» About this exercise
In the trilobite article, begin at the words "These trilobites lived" and stop after "sophisticated nervous systems.". Rewrite that stretch, swapping "marine life" for "ocean life".

Check out this 480 million-year-old conga line of arthropods


When I was little, my big brother would take me fossil-hunting on a quest for trilobites, marine arthropods that have been extinct for around 250 million years. Occasionally we'd find lone specimens but never a bunch of them in a conga line as seen above. Paleontologists at France's Université Claude Bernard Lyon 1 studied lines of nearly two dozen trilobytes from Moroccan fossil beds to gain insight into the origins of collective social behavior. From the New York Times:


These trilobites lived during the Great Ordovician Biodiversification Event, a period defined by a dramatic increase in the variety and complexity of marine life. It was the evolutionary sequel to the first major diversification event, the so-called Cambrian explosion, which established most animal groups in the fossil record some 541 million years ago.


Before the Cambrian, there is "no evidence for group behavior" in animals, (paleontologist Jean) Vannier said, because Precambrian life-forms lacked sophisticated nervous systems.


Ampyx trilobites, in contrast, had an anatomy that could have enabled chemical communication and sensory stimulation. Though they were visually blind, the trilobites had long spikes protruding from their rear ends. These appendages clearly overlap and link individuals in the fossilized chains, and perhaps allowed tactile or pheromone signals to be exchanged.

» Data
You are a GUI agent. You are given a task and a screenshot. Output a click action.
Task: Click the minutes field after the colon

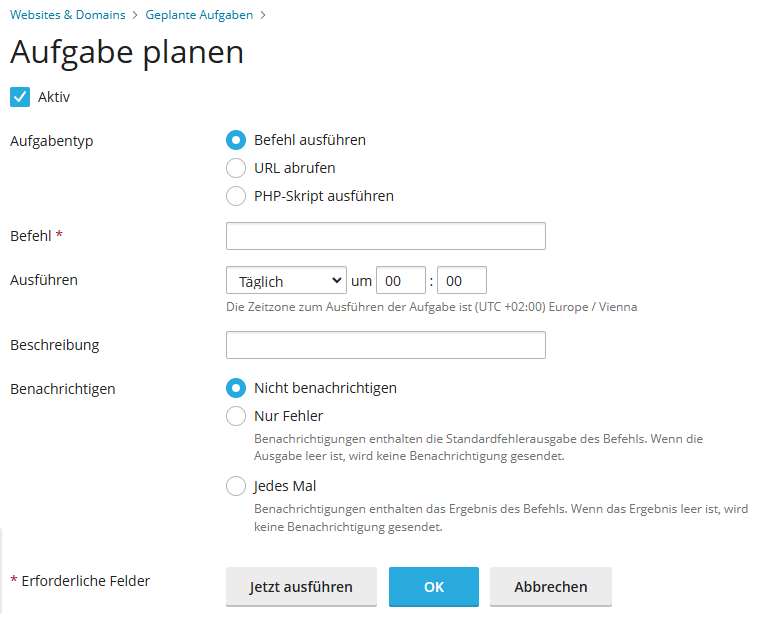(x=462, y=280)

» Solution for this exercise
These trilobites lived during the Great Ordovician Biodiversification Event, a period defined by a dramatic increase in the variety and complexity of ocean life. It was the evolutionary sequel to the first major diversification event, the so-called Cambrian explosion, which established most animal groups in the fossil record some 541 million years ago.


Before the Cambrian, there is "no evidence for group behavior" in animals, (paleontologist Jean) Vannier said, because Precambrian life-forms lacked sophisticated nervous systems.